Your objective — Nothing but the lines from the one containing "Given: Toggle dark mode moon icon" through the one containing "Open the 批量处理", both included, should be given again, each exactly as written below.

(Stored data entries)
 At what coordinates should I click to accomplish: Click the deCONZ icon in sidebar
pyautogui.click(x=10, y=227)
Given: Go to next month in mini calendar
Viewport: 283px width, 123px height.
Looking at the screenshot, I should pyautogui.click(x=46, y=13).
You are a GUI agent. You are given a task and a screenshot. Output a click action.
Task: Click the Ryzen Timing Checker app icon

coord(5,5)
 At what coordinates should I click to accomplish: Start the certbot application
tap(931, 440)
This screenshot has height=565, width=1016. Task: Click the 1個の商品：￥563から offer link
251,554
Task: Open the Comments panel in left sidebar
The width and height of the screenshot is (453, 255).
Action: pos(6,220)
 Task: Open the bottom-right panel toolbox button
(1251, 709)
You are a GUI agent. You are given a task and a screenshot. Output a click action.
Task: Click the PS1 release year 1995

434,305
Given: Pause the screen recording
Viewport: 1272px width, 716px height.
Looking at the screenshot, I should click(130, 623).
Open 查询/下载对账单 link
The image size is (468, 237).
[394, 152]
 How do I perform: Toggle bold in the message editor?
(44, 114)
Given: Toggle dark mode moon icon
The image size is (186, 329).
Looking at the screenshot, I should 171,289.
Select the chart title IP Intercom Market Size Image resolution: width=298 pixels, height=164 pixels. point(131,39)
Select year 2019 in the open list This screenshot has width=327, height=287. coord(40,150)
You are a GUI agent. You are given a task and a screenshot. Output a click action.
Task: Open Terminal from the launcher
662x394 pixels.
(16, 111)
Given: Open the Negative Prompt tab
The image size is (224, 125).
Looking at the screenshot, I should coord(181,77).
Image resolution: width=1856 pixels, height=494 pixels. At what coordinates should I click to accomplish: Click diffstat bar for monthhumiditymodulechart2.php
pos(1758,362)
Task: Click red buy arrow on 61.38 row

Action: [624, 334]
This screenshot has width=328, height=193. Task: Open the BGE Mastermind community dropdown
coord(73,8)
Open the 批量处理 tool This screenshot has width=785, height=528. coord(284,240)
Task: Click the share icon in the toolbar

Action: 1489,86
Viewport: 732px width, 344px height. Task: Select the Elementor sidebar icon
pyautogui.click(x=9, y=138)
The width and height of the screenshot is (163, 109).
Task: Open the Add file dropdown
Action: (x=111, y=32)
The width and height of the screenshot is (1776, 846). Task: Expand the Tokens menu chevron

Output of the exercise —
Given: Toggle dark mode moon icon
The image size is (186, 329).
Looking at the screenshot, I should 171,289.
Select the chart title IP Intercom Market Size Image resolution: width=298 pixels, height=164 pixels. point(131,39)
Select year 2019 in the open list This screenshot has width=327, height=287. coord(40,150)
You are a GUI agent. You are given a task and a screenshot. Output a click action.
Task: Open Terminal from the launcher
662x394 pixels.
(16, 111)
Given: Open the Negative Prompt tab
The image size is (224, 125).
Looking at the screenshot, I should coord(181,77).
Image resolution: width=1856 pixels, height=494 pixels. At what coordinates should I click to accomplish: Click diffstat bar for monthhumiditymodulechart2.php
pos(1758,362)
Task: Click red buy arrow on 61.38 row

Action: [624, 334]
This screenshot has width=328, height=193. Task: Open the BGE Mastermind community dropdown
coord(73,8)
Open the 批量处理 tool This screenshot has width=785, height=528. coord(284,240)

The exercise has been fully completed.